The only way I even come close to Terence Fletcher is that students do not talk for the entire two-hour rehearsal. I tell them that while I hope they practice hard and become better musicians, my primary focus is to get them to be the best that they can be right now. Performers often refer to this as “being in the zone.” With no talking, all those portions of the brain that are normally waiting in the wings to joke and crack up the class instead get on the task of listening and playing music. It is a great lesson to learn and helps them give their best performances.

But my band has apparently been eliminated, at least for the fall 2015 semester.

Not only has our band been a big part of my students’ lives, but it’s been a big part of mine, as well. I’ve been teaching at GW for 30 years, and have been running the Serfs since the early 1990s. I’ve spent time outside of rehearsal preparing music, emailing band members feedback from the last rehearsal – without yelling at them – and looking at YouTube to find relevant videos for the band to watch.

The Serfs is made up of about 12 members, give or take a few brass players. Our students are a mix of music majors, minors, and non-majors or minors who participate for credit. We practice all year leading up to our big shows at celebrations like International Jazz Day.

Once upon a time, I was paid for four hours a week, which reflected the time I actually spent on the job directing the band. Then in 2006, right before the union election, that time was cut down to three hours. Now, the amount I’m paid doesn’t reflect the work I do.

Over the last 10 years, I have still spent at least four hours each week doing prep. I do it because I love the music and I consider the jazz of the 1920s and 1930s to be the most important music to teach college students. It is the ancestor of all the popular music they listen to today.

I did make a few attempts to get my fourth hour back. Our hourly pay for giving music lessons is mandated in our union contracts. We get paid by the hour for other duties, like directing an ensemble. The department typically included extra time for responsibilities like preparing for rehearsal, but since those hours aren’t contractually defined, GW has been able to cut my pay. And bless their hearts, in the Southern sense: They’re doing it again.

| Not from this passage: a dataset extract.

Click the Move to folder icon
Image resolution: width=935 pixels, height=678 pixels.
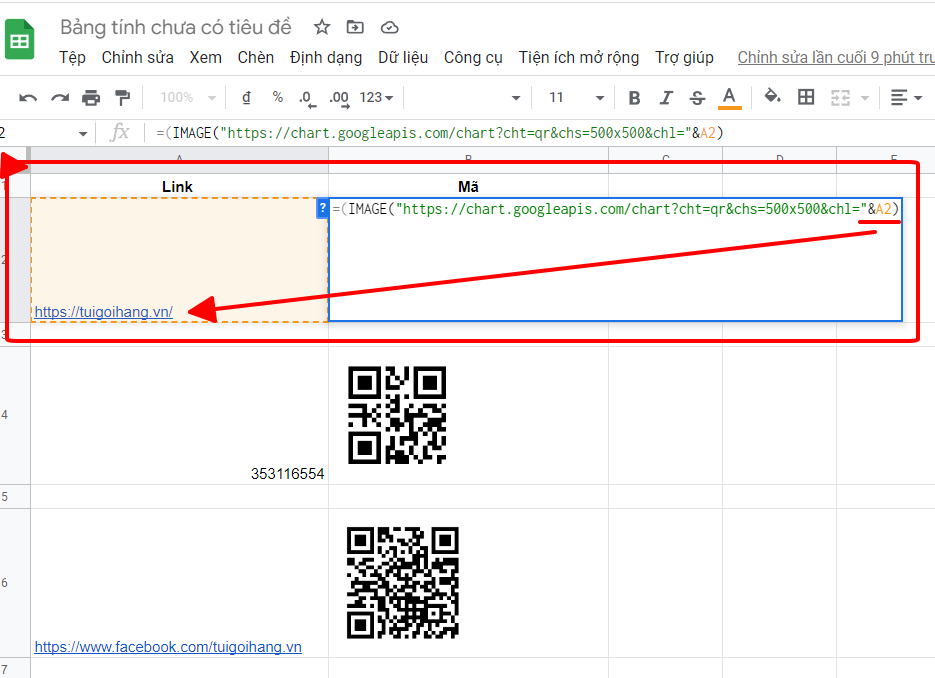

Some of the jazz combos were originally funded for three hours a week, and then were cut down to two hours in 2006. Now, directors are paid for an hour and a half of rehearsal each week. Who rehearses for just 90 minutes? Not Terence Fletcher, I bet.

In contrast to the action portrayed in “Whiplash,” I can assure you my own drummer won’t attack me on stage. And my brass section will also act friendly, but sadly, I’m not sure I can say the same for GW’s top brass.

Next week, you can come support the Serfs and hear us perform as part of Jazz Appreciation Month, either Tuesday, April 21 at 5 p.m. in Pershing Park or Sunday, April 26 at 7:30 p.m. in the Dorothy Betts Marvin Theatre. We’ll be swinging as best we can.